▶ **ITEMS**:
- - - -

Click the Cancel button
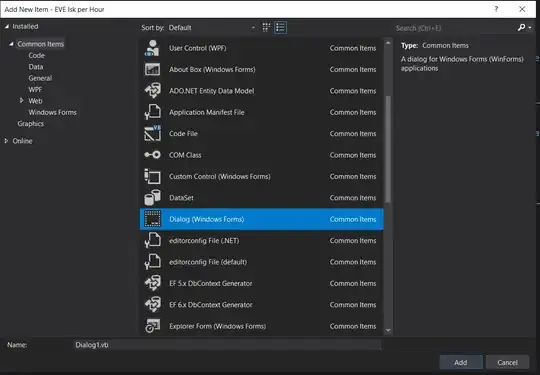Viewport: 540px width, 375px height. coord(507,362)
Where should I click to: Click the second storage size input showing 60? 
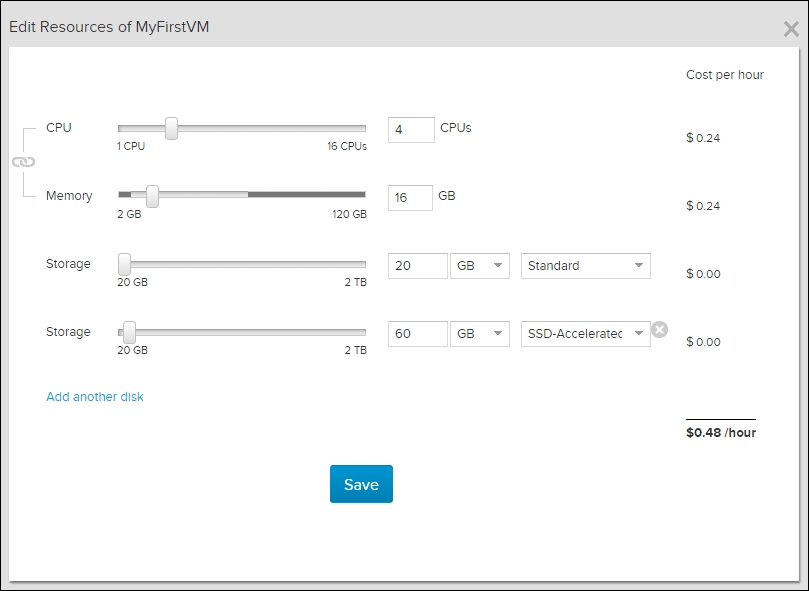[x=417, y=333]
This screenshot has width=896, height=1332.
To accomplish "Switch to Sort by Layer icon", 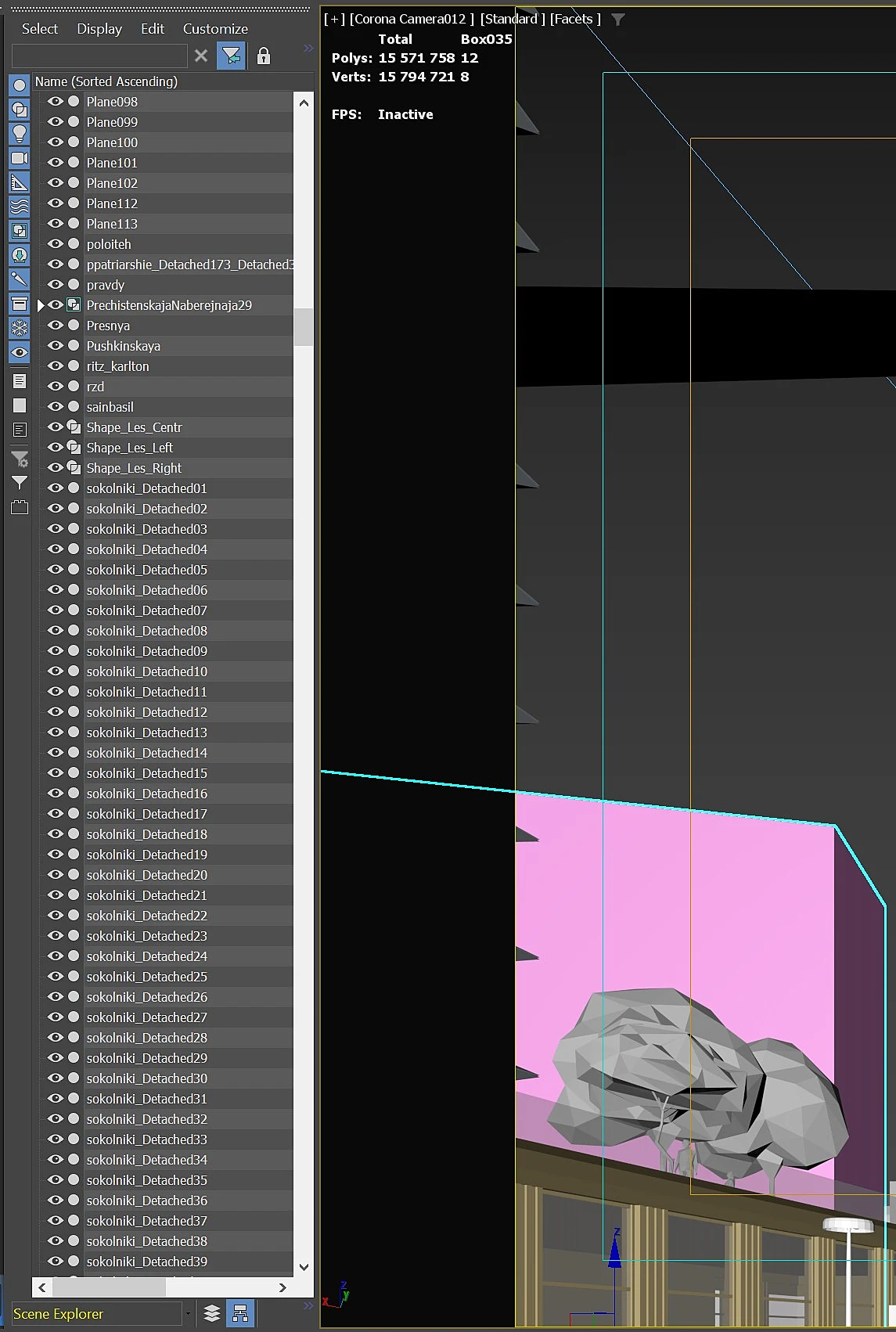I will [211, 1313].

- - - -

▶ **EXERCISE REQUIREMENTS**:
Which of the lines above contain the string "Click"? Return each of those lines in full, and treat case as significant.

▶ **TASK SOLUTION**:
Click the Cancel button
Where should I click to: Click the second storage size input showing 60? 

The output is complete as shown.